> _Dataset records_
..............................
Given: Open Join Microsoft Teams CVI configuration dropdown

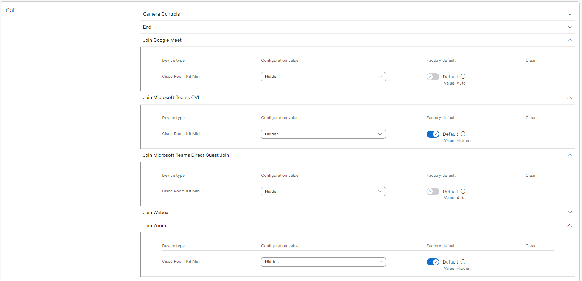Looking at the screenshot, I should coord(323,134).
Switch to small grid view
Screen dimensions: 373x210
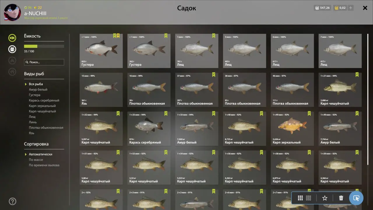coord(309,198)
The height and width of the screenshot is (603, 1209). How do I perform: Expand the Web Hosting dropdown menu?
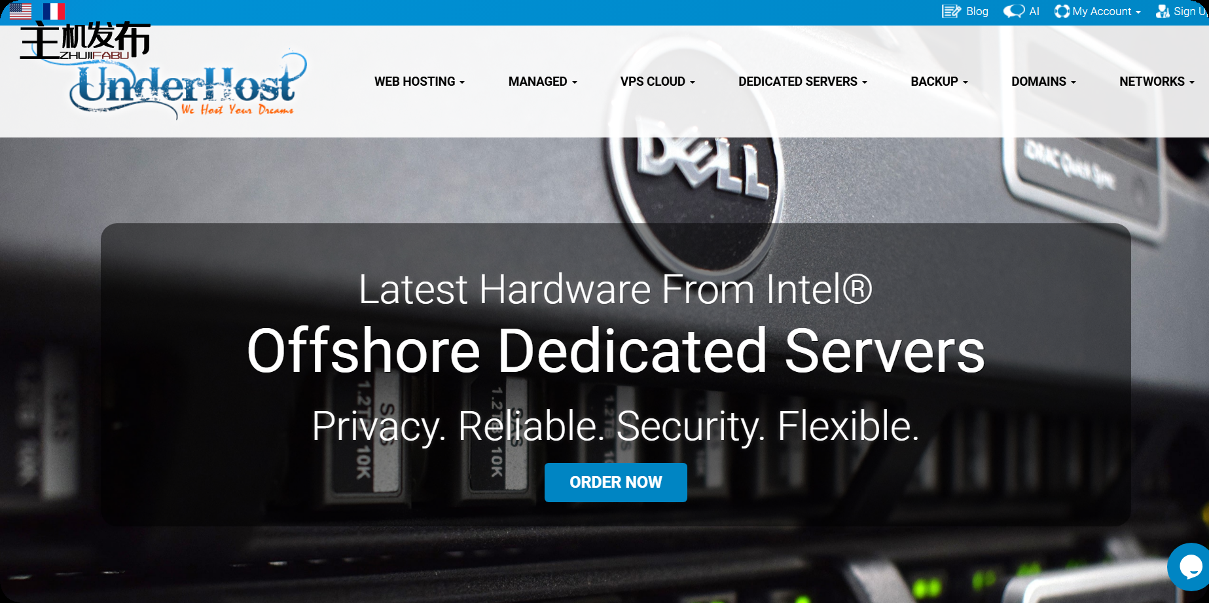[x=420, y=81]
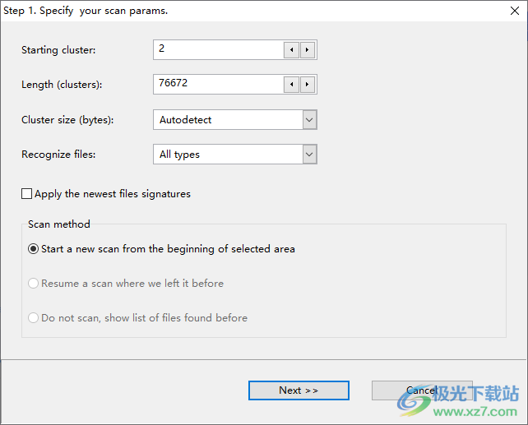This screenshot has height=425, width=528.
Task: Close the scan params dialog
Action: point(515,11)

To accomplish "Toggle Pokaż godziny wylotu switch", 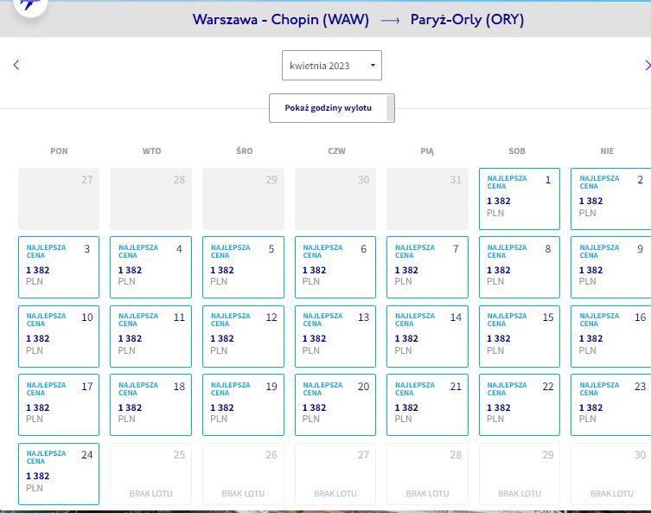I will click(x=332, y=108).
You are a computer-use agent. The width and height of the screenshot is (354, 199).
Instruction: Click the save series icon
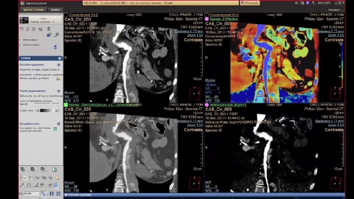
..............................
> _To do_
Pictures aside, transcribe exactly the lines from the line containing "You are a computer-use" through the final line of the material above.

> _Answer to this problem_
You are a computer-use agent. The width and height of the screenshot is (354, 199).
Instruction: Click the save series icon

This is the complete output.